BEGIN Records
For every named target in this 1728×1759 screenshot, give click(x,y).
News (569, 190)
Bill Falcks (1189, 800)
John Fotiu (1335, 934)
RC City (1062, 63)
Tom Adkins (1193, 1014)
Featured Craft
END Records
Exercise aim
All entries are to be output exactly as they stand.

Exercise answer
For every named target in this 1728×1759 screenshot, give click(x,y).
News (569, 190)
Bill Falcks (1189, 800)
John Fotiu (1335, 934)
RC City (1062, 63)
Tom Adkins (1193, 1014)
Featured Craft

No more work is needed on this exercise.